▸ Activity
Could you output, word for word, only the lines from the line with "955x505 pixels." to the end of the entries, including both ends? Omit the pictures.

Pixel coordinate grounding data:
#####
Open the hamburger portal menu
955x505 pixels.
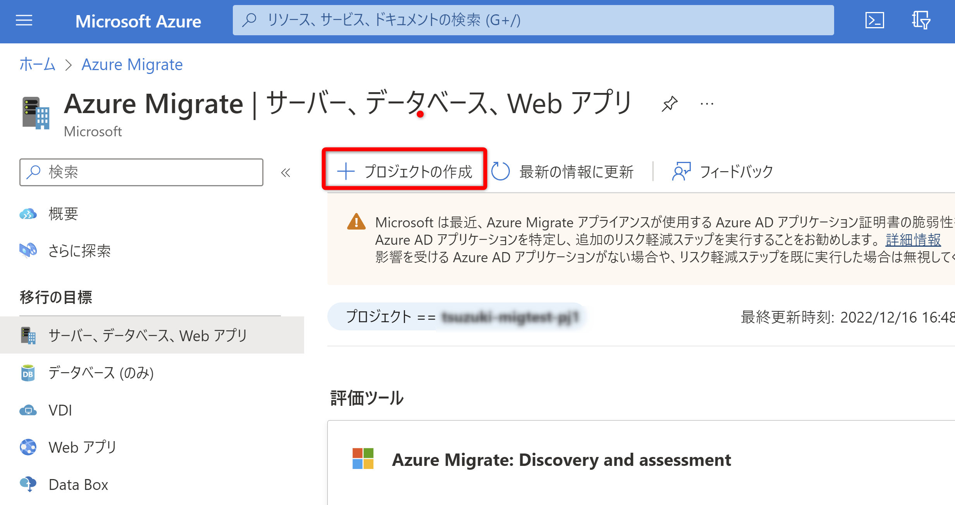(24, 21)
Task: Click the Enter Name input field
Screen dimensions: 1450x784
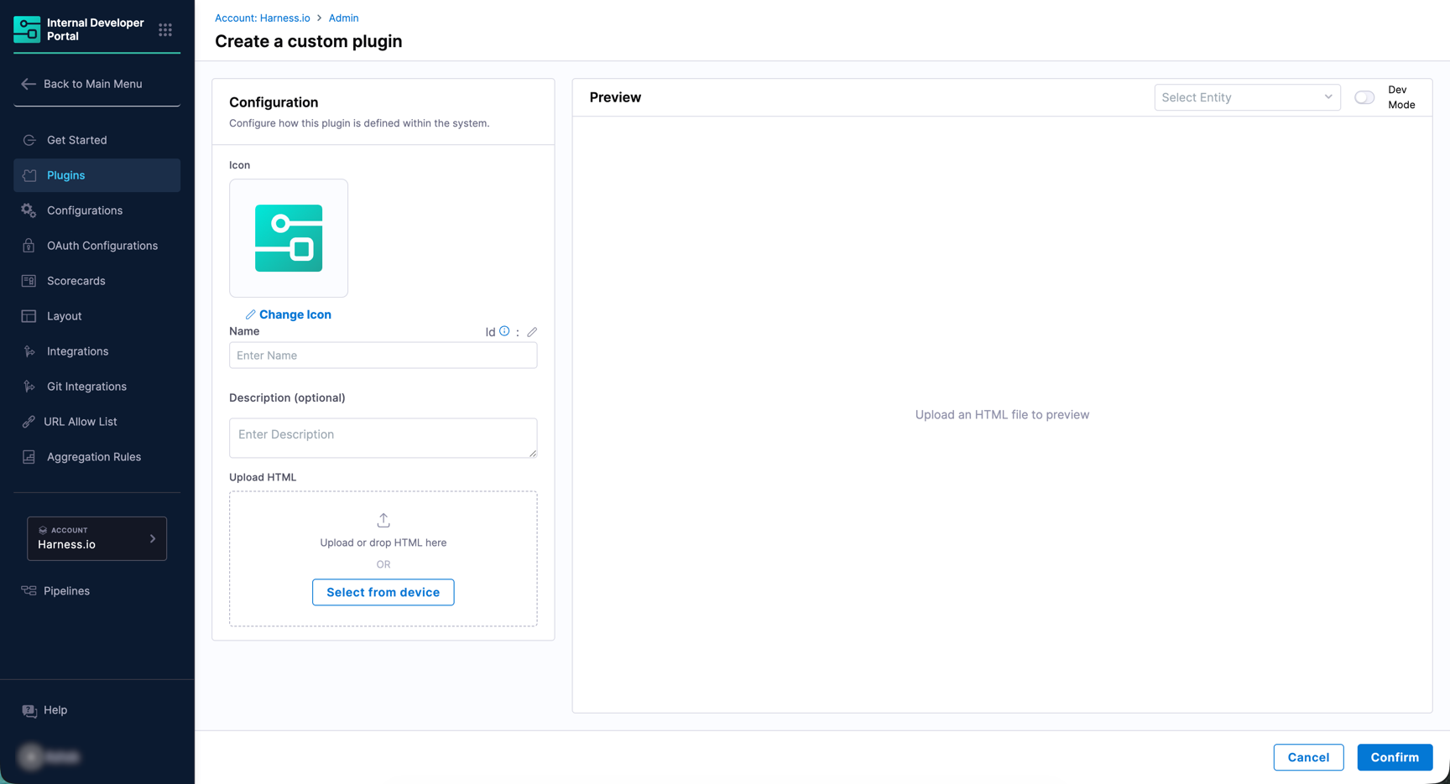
#####
▸ The completed task
955x505 pixels.
(24, 21)
Task: Click the Enter Name input field
Screen dimensions: 1450x784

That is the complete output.